Deterioro de la Ruta 22 entre Regina y Roca agrava los riesgos para quienes transitan bajo la lluvia
La Ruta Nacional 22, en el tramo comprendido entre Regina y General Roca, presenta cada día un estado de mayor deterioro, lo que incrementa los riesgos para quienes la utilizan diariamente. La presencia de pozos, baches, deformaciones en el pavimento y sectores donde la señalización horizontal está prácticamente desvanecida se volvió una constante, una situación que se agravó durante los últimos días debido a las lluvias casi permanentes sobre el Alto Valle.
A este panorama se suma un deficiente escurrimiento del agua de lluvia provocado por la acumulación de tierra en las descargas de los separadores de hormigón tipo New Jersey. La falta de mantenimiento impide un drenaje adecuado y favorece la formación de grandes acumulaciones de agua sobre la calzada, aumentando el peligro para la circulación vehicular.

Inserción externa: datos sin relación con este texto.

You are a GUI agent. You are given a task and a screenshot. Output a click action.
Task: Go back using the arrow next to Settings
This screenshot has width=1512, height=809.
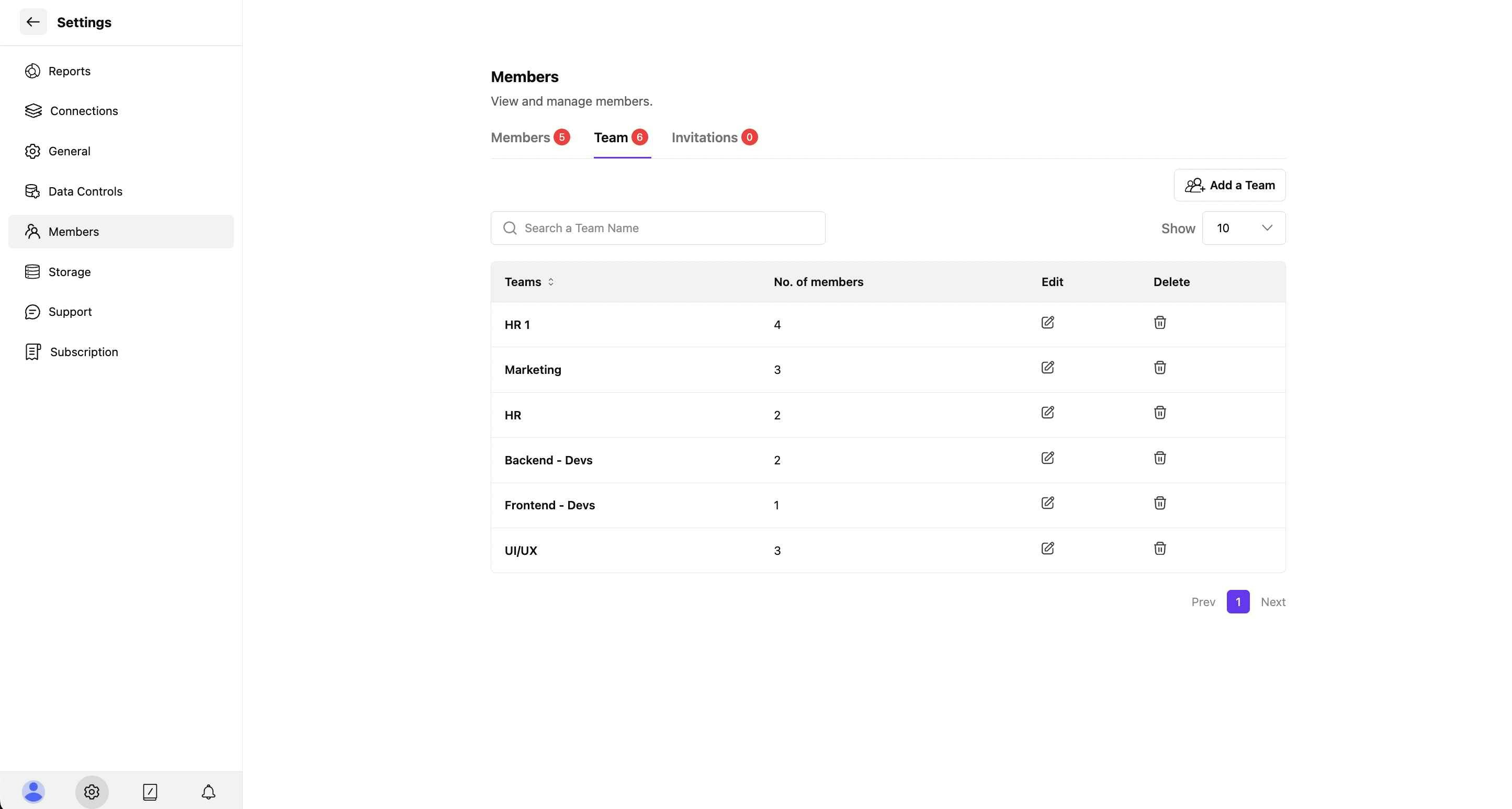pos(33,22)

El estado de la ruta se encuentra en un escenario de incertidumbre administrativa porque su mantenimiento depende del gobierno nacional a través de Vialidad Nacional. Desde el gobierno de Río Negro se espera la transferencia de la traza a la órbita provincial y ya se trabaja en el diseño de plan de obras para intervenir la traza. Mientras tanto no existen respuestas concretas ni tareas de mantenimiento básico que permitan mejorar las condiciones de transitabilidad.
Un lector de LCR Diario Digital, que utiliza a diario este corredor, describió distintos puntos críticos del recorrido. “En el puente de la Escuela Rua, en la bajada mano sur, hay un pozo. Después, en el puente antes de llegar a Cervantes, creo que le dicen Puente Los Tilos, hay otro; eso es en la autovía”, detalló.

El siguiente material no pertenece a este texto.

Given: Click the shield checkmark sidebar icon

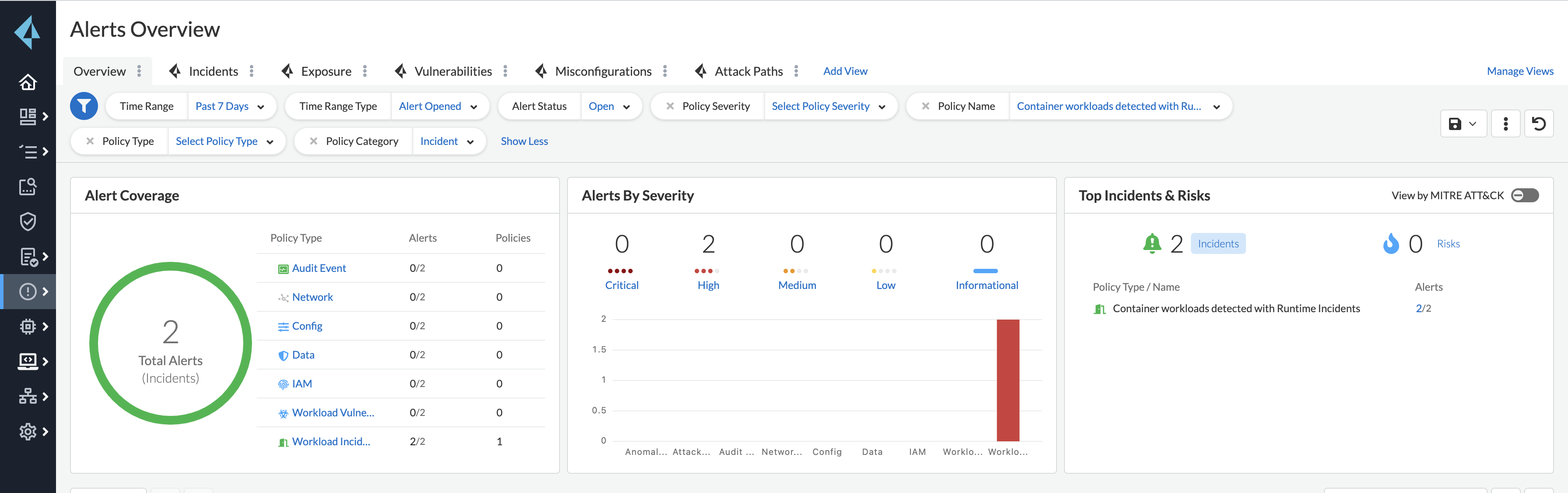Looking at the screenshot, I should [28, 221].
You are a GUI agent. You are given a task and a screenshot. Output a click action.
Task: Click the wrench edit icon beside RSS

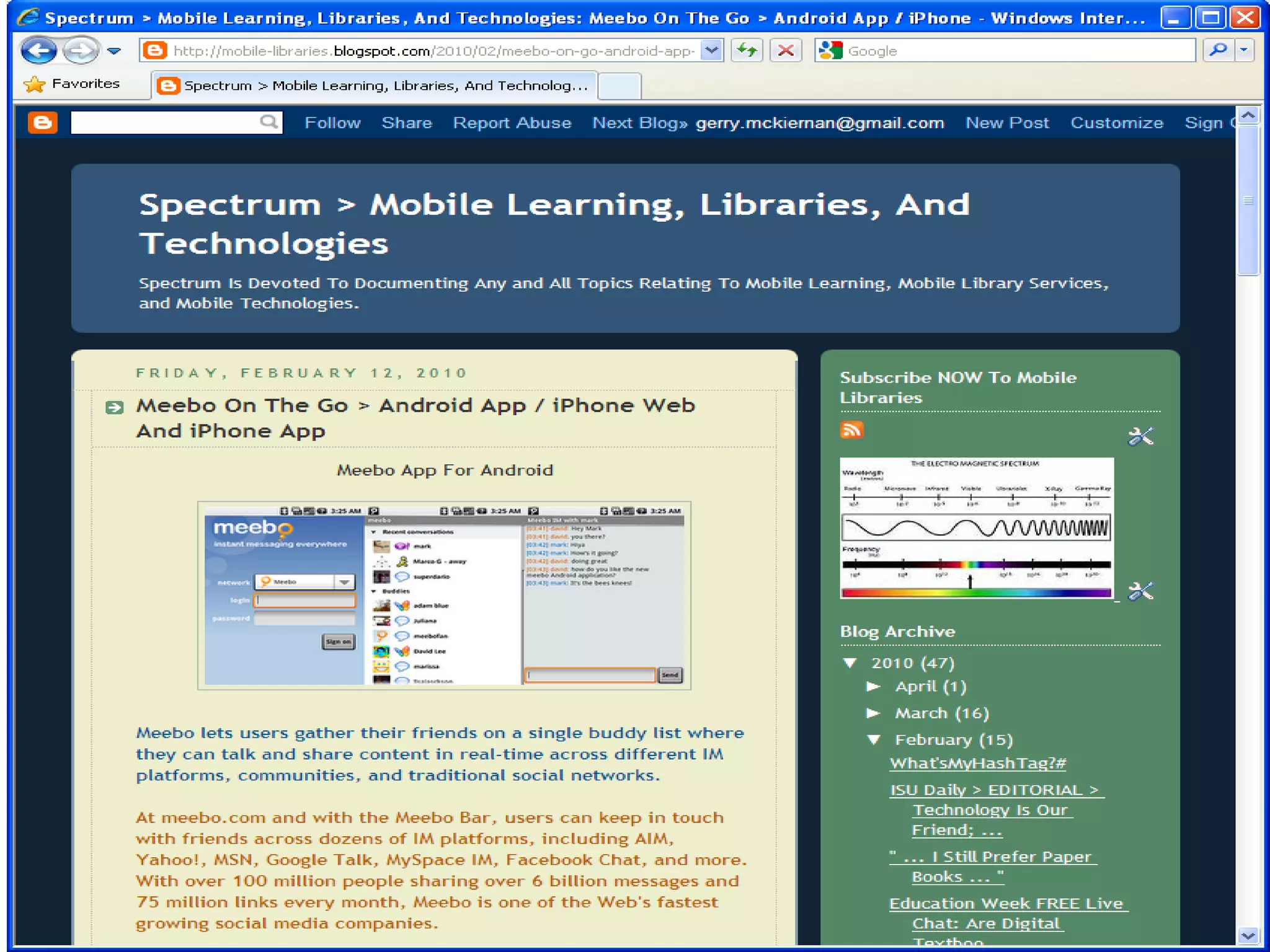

El mismo automovilista también señaló que “no se hace mantenimiento en las vías de escape de agua de los New Jersey, lo que hace que se formen lagunas de agua y es peligroso”. Además, precisó que “saliendo de la curva de Cervantes hasta lo que era Proin está bastante deforme, ondulada, por lo que hay que transitar con precaución, y después, pasando el semáforo de la entrada de Canale hasta Allen, también muy deforme el asfalto con varios pozos”.
Otro de los factores que preocupa a quienes utilizan la Ruta 22 es el ahuellamiento que presenta la calzada en distintos sectores. Ese desgaste impide el drenaje normal del agua de lluvia. Estas acumulaciones de agua favorecen la aparición del fenómeno conocido como aquaplaning donde los neumáticos pueden perder contacto con el pavimento, reduciendo la adherencia y provocando la pérdida de control del vehículo, con el consecuente riesgo de despistes o vuelcos.
A las deficiencias del pavimento se agregan otros problemas de infraestructura, como la escasa iluminación en varios sectores, guardarraíles dañados y la ausencia o el deterioro de la señalización vertical. Estas condiciones se vuelven aún más críticas durante la noche o en jornadas de lluvia, cuando disminuye considerablemente la visibilidad.
Un chofer que recorre diariamente el tramo entre Regina y Roca sostuvo que “la falta de iluminación y la falta de señalización es un problema, más estos días con las lluvias”. En ese sentido, consideró que las actuales condiciones de la ruta incrementan el riesgo para todos los usuarios.
El conductor sintetizó la preocupación al enfatizar que “la Ruta 22 es un desastre, tanto la vía principal como las colectoras. Hay un estado de abandono total. Subís a la ruta desde en Regina y te encontrás con la falta de señalización y la falta de luces; sobre todo cuando se circula de noche es un gran problema”.
En paralelo, operarios de Vialidad Nacional que prestan funciones en delegaciones del Alto Valle realizan tareas de bacheo en frío en algunos sectores donde las precipitaciones provocaron un mayor deterioro del pavimento. Sin embargo, quienes utilizan la ruta consideran que esas intervenciones resultan insuficientes frente al estado general de la traza.
La situación presenta una complejidad adicional en el tramo comprendido entre Cervantes y General Roca, donde la Ruta Nacional 22 mantiene su antigua configuración de doble mano de circulación, sin cuatro carriles ni calles colectoras paralelas y sin una separación física entre ambos sentidos del tránsito.